Throw stones? I was beyond throwing stones.

 

I headbutted him instead.

 

I felt nothing but pleasure as my head connected with his cheek. He dropped the wheel for a few seconds and the truck wiggled down the lane.

 

“What the fuck?!” he cried out, reaching for his face with one hand and trying to regain control of the wheel with the other.
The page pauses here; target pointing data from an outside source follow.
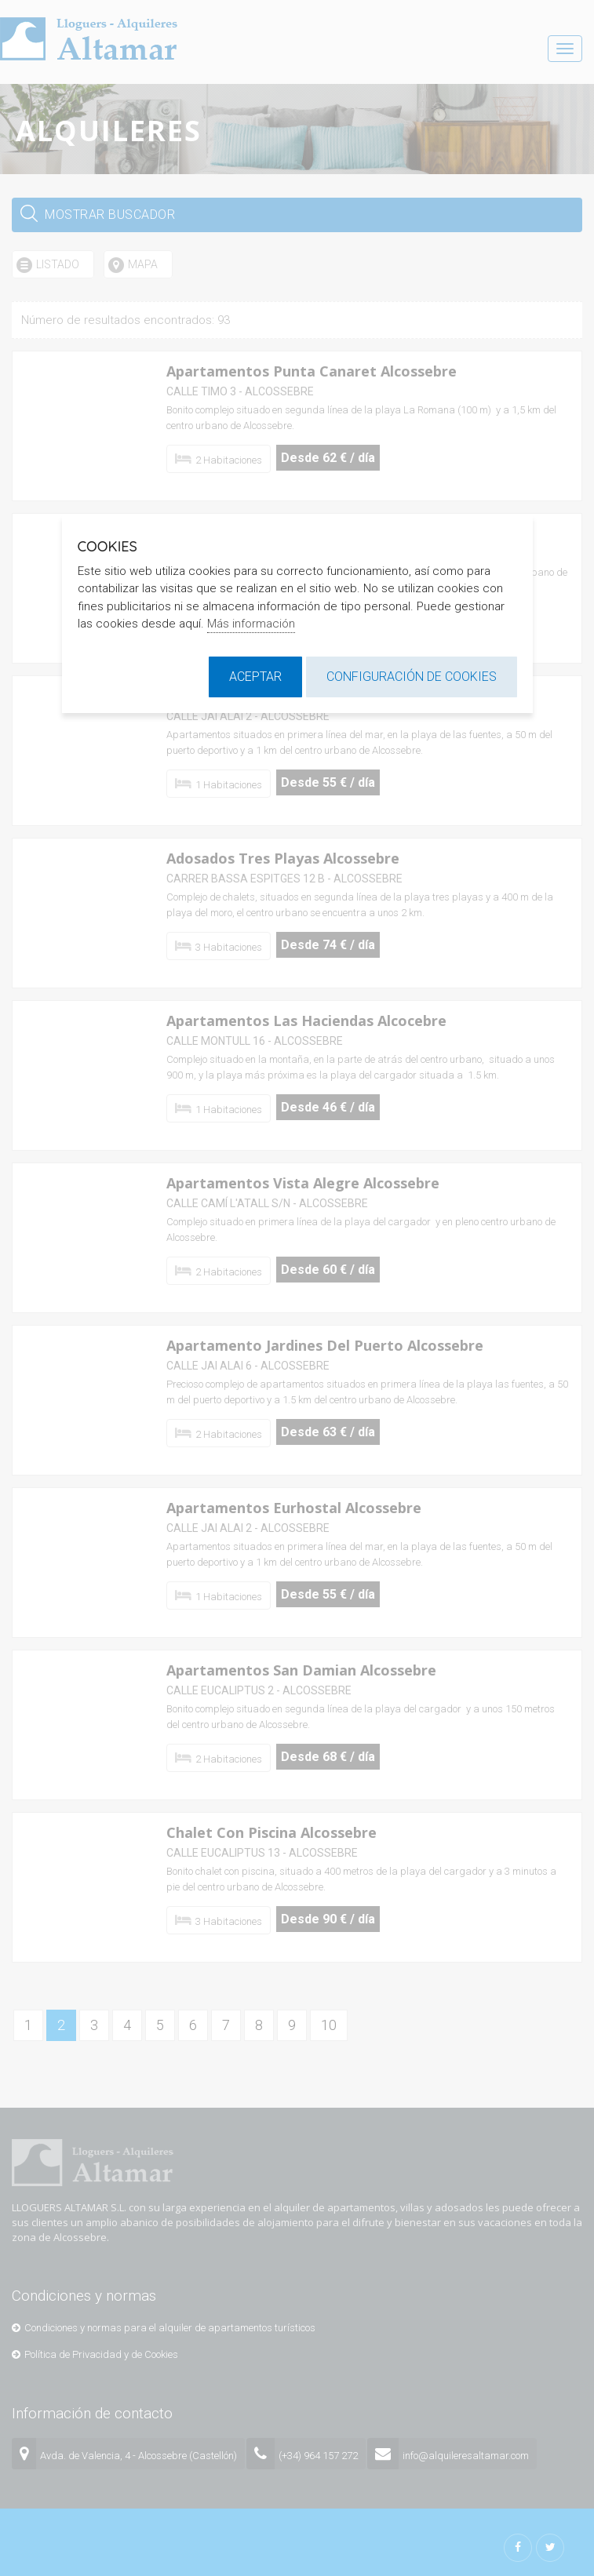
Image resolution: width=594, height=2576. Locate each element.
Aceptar (255, 676)
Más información (251, 624)
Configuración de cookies (411, 676)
A few other cars honked in the twilight until the truck was under his control.

 

“Pull over,” I said, my teeth grinding.

 

“Fuck you.”

 

“Pull. Over.”

 

Max took one look at my face, his eyes watering, and gave in. I was absolutely seething. I didn’t want to do anything to him at the police station, but now that we were a few blocks away, there was nothing stopping me from going apeshit on him.

 

He pulled the truck to the side of the road outside a small house. I wondered if the owners would mind if I murdered someone in their front yard. A big red-headed someone. He was so full of shit, he’d make fantastic fertilizer for their garden.

 

I reached over and turned off the engine. My fists curled at my side.